> TASK DETAILS
Transcribe exactly, leaving out pictures, the lines from the one that holds "Image resolution: width=1313" through the end of the data below, including both end lines and no others.

> EXERCISE MATERIAL

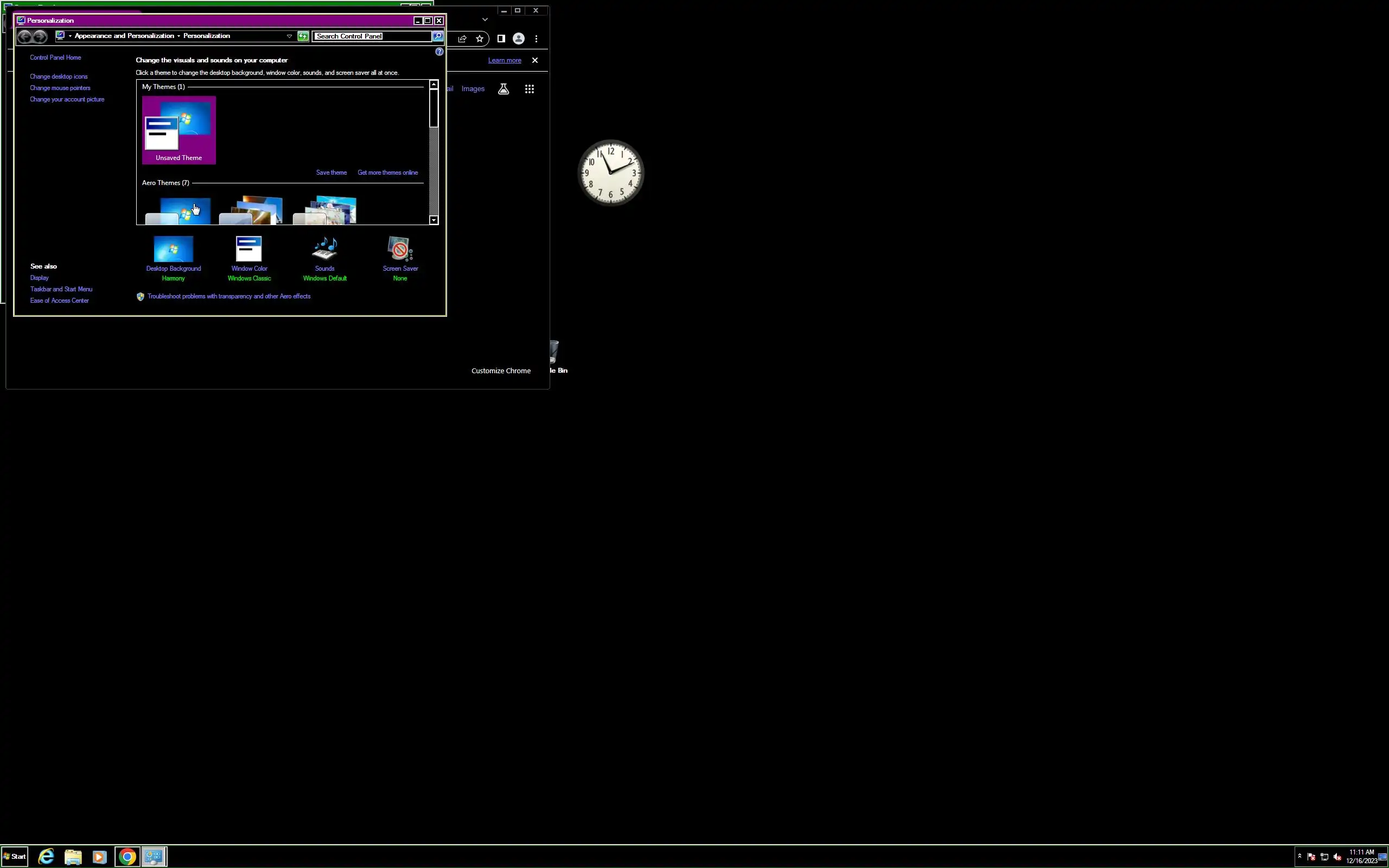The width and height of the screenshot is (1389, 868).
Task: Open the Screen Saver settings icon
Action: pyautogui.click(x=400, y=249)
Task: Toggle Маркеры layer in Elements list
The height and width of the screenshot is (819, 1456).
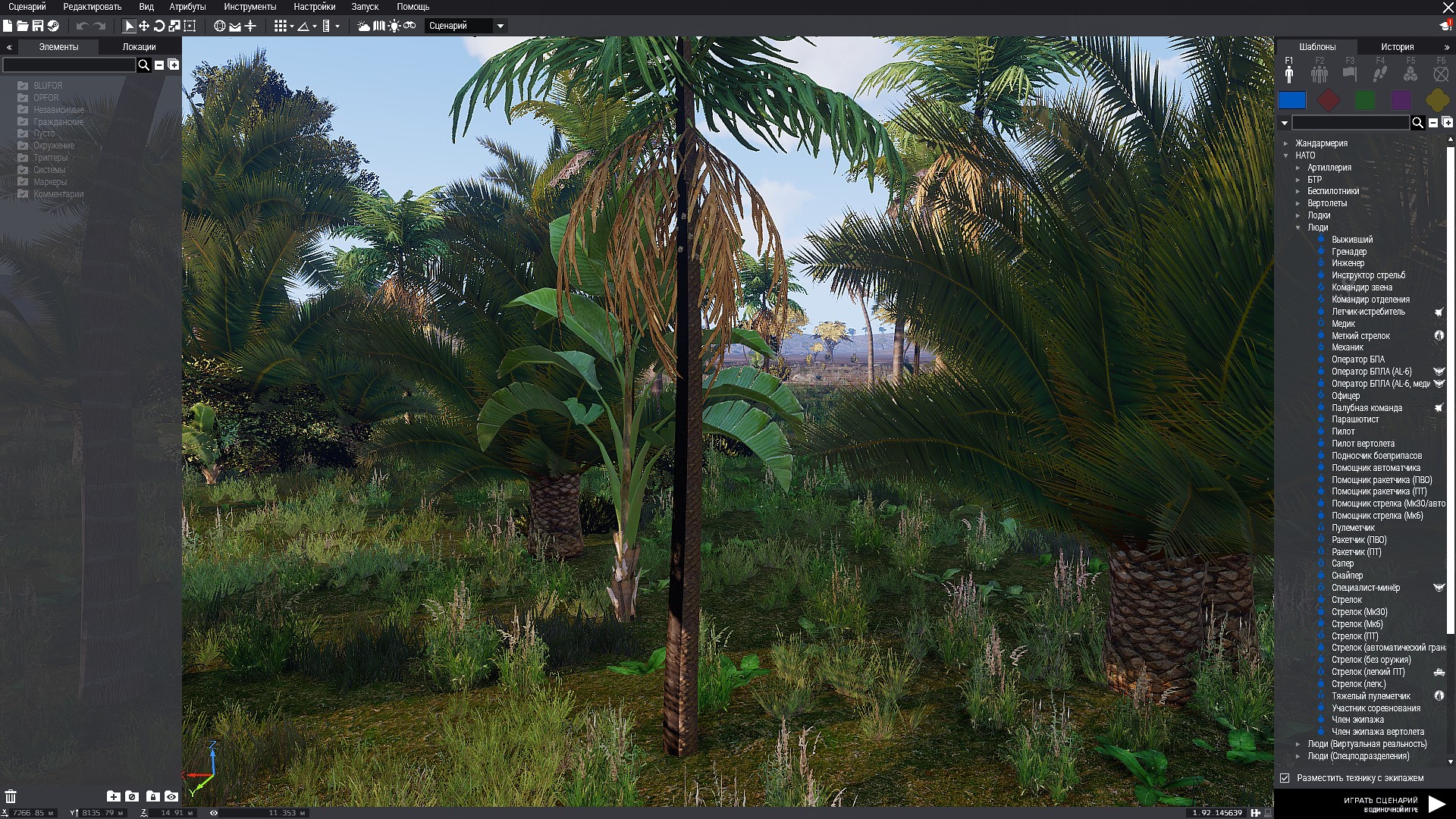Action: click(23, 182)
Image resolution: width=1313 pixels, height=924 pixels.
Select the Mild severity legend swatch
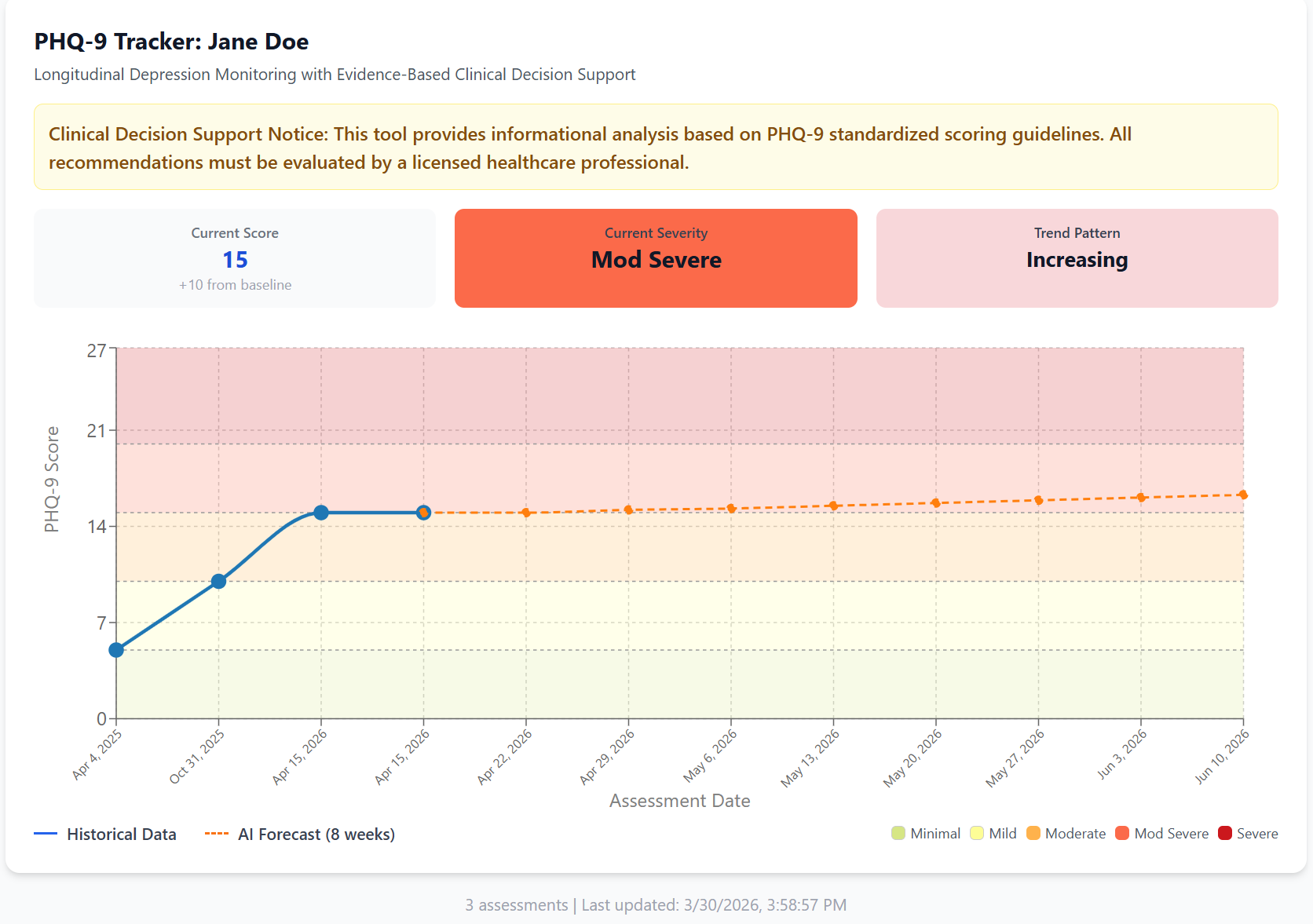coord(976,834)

> SOLUTION TO THIS PROBLEM
Image resolution: width=1313 pixels, height=924 pixels.
Select the Mild severity legend swatch
coord(976,834)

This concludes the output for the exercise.